-- Opening Marker --
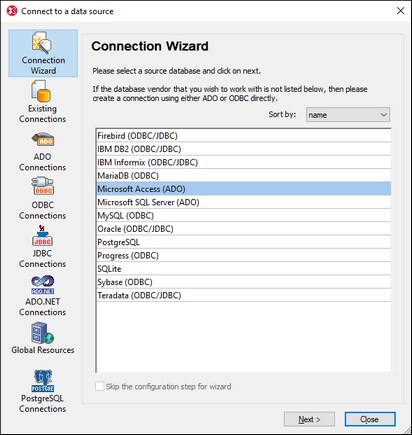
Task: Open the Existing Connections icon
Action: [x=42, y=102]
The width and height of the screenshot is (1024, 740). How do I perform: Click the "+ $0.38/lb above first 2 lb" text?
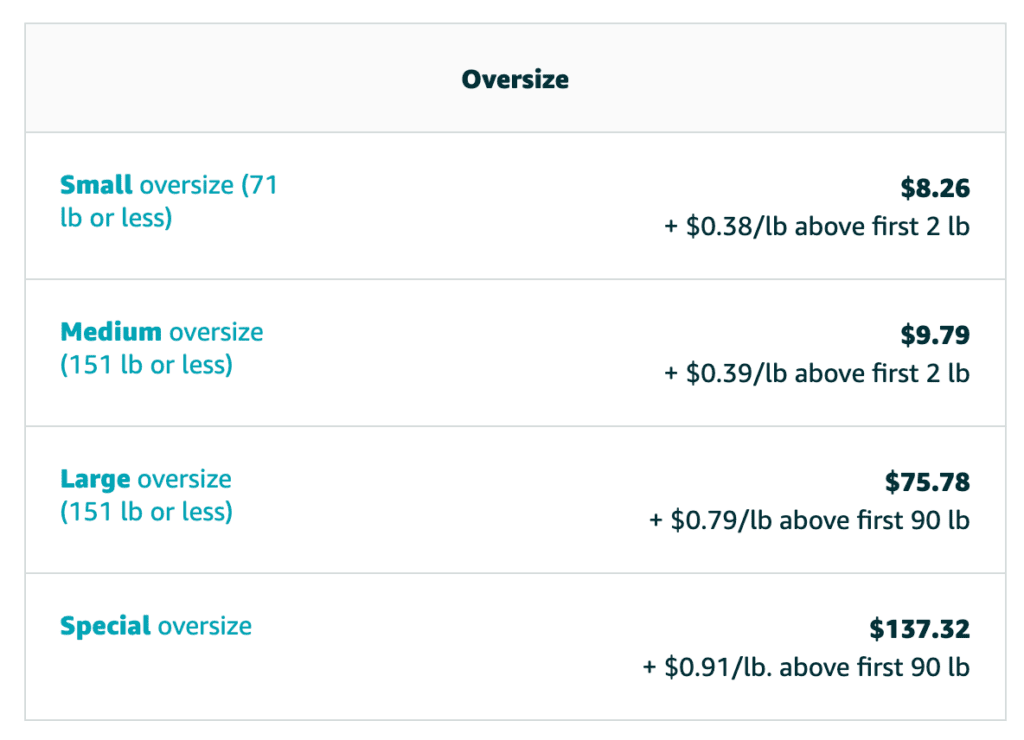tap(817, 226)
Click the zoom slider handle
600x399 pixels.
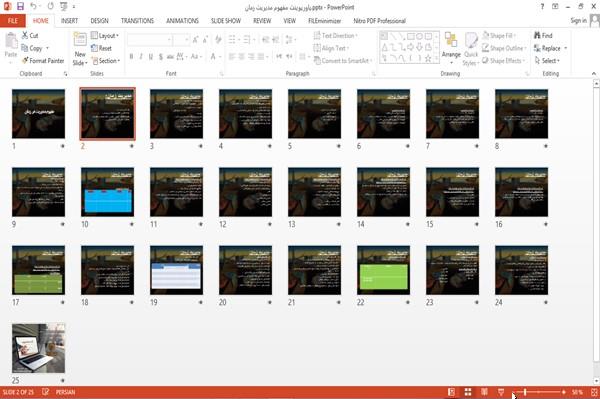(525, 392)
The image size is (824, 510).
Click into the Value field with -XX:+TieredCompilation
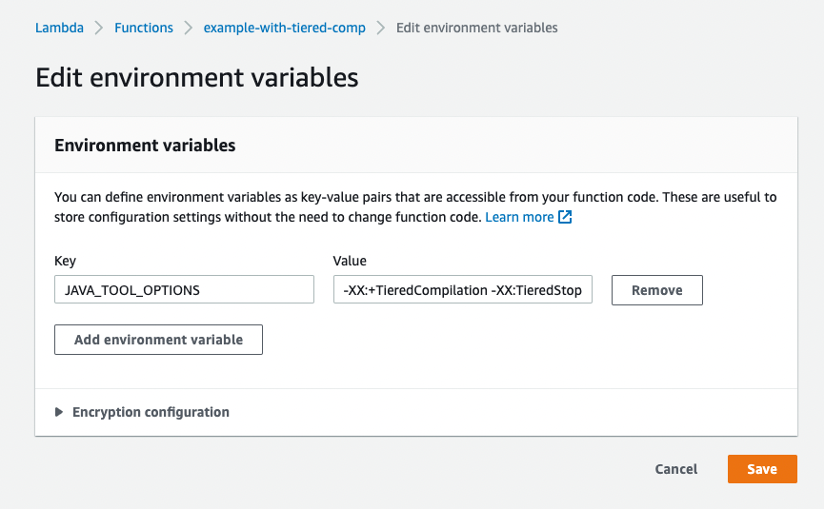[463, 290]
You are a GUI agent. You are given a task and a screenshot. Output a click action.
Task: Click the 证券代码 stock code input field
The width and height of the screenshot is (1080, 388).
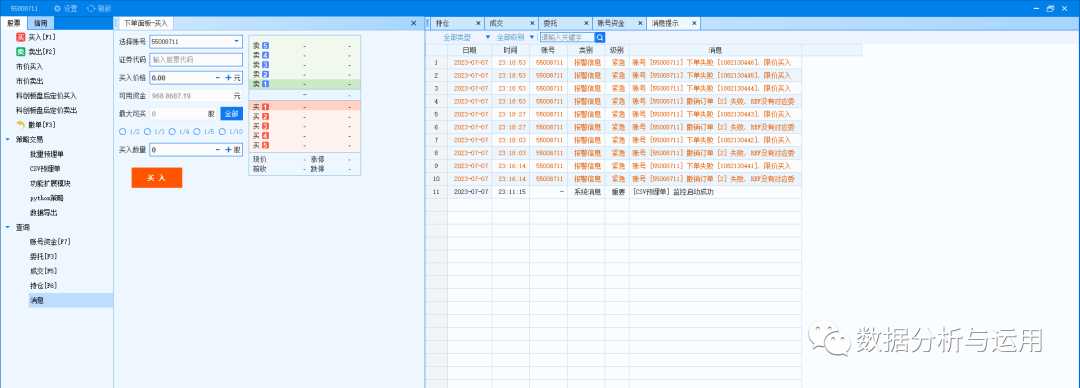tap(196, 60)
-- Closing Marker --
-- Opening Marker --
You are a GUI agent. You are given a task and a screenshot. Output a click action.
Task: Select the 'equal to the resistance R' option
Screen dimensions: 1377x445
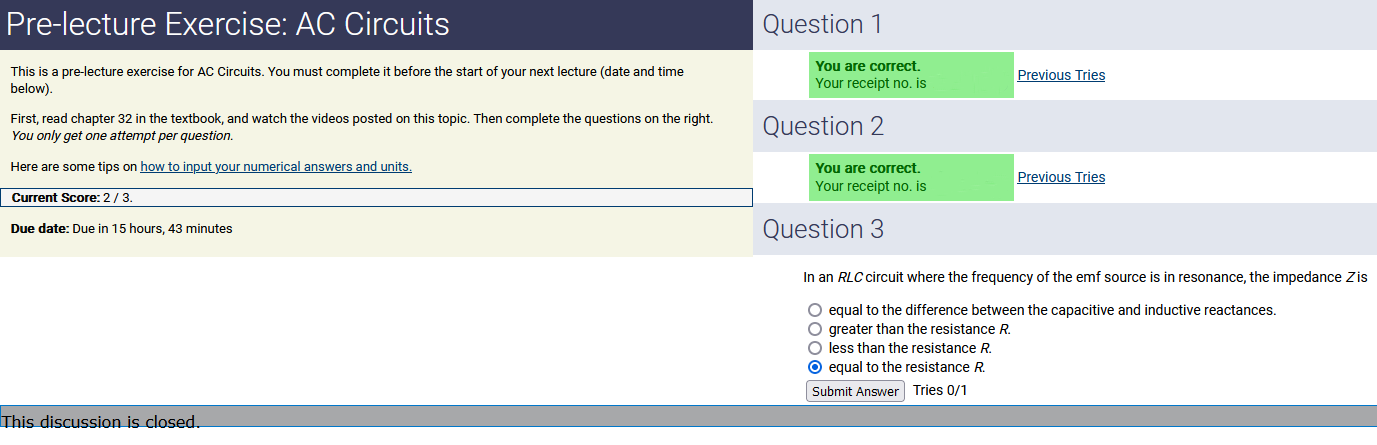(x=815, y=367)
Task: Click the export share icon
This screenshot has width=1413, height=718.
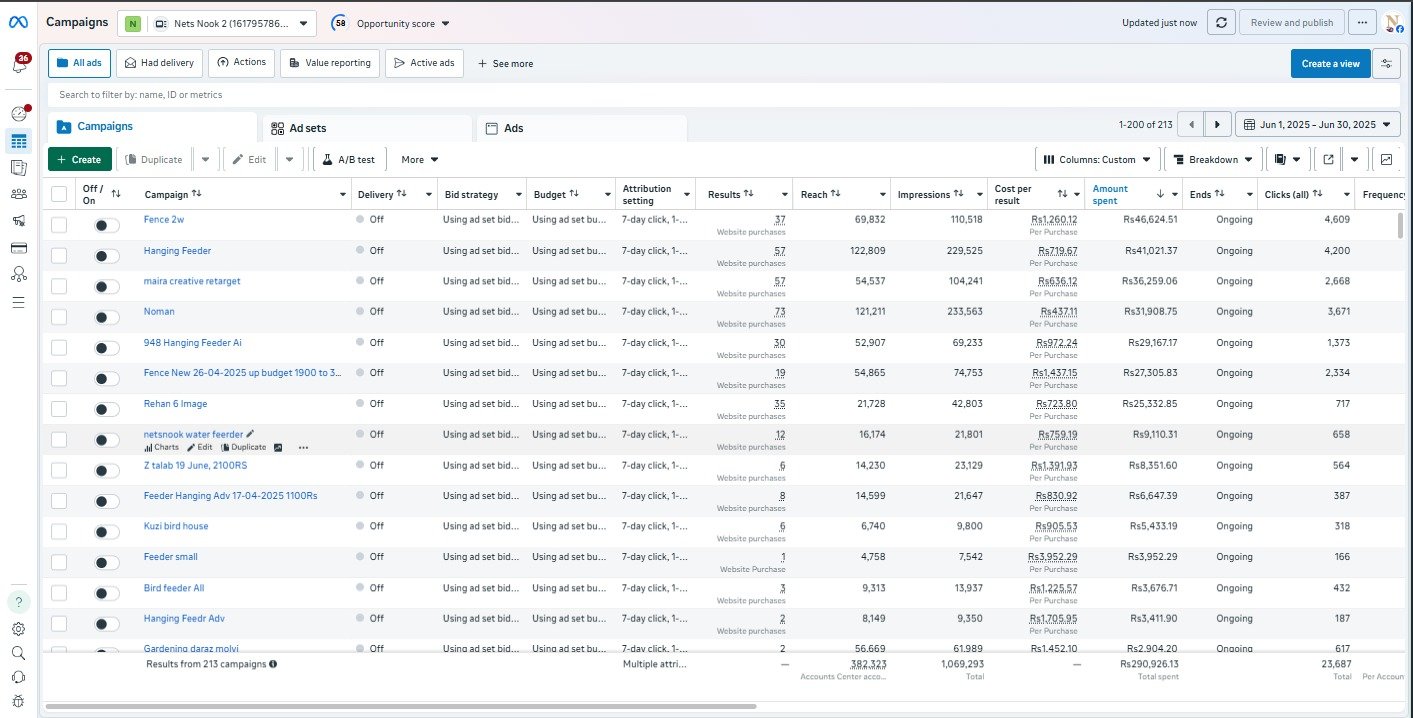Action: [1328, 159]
-- Closing Marker --
-- Opening Marker --
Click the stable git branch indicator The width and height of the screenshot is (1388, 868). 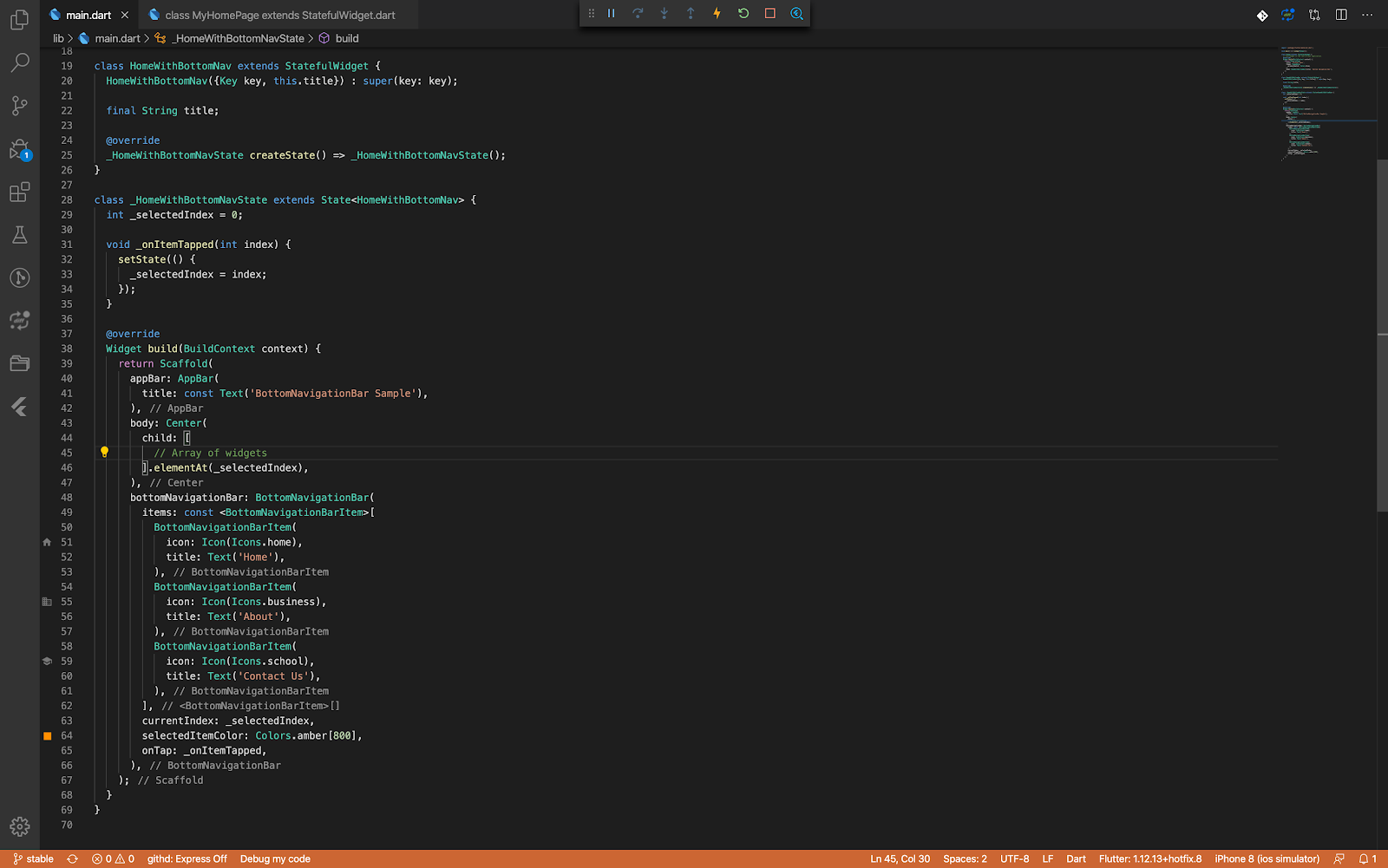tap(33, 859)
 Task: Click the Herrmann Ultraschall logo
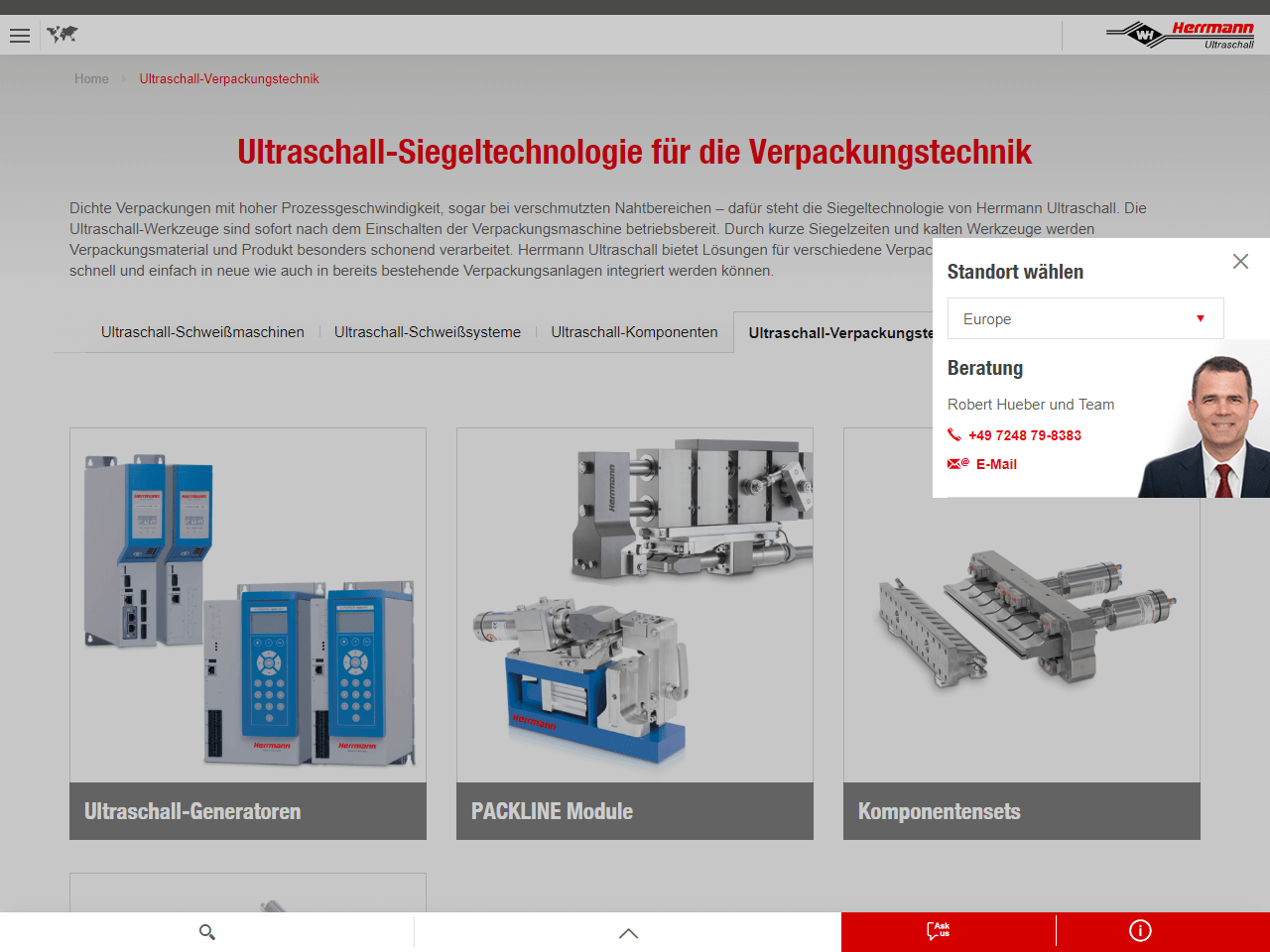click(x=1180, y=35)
-- Closing Marker --
▶ [Task requirements]:
Of the lines above, quote exactly those from the one with "The width and height of the screenshot is (1024, 740)." through the one with "The image size is (824, 510).", ends included; pictures stay out.

▶ [Response to the task]:
The width and height of the screenshot is (1024, 740). How do I perform: Click the "+ $0.38/lb above first 2 lb" text?
tap(817, 226)
Click the zoom slider handle
600x399 pixels.
(525, 392)
The image size is (824, 510).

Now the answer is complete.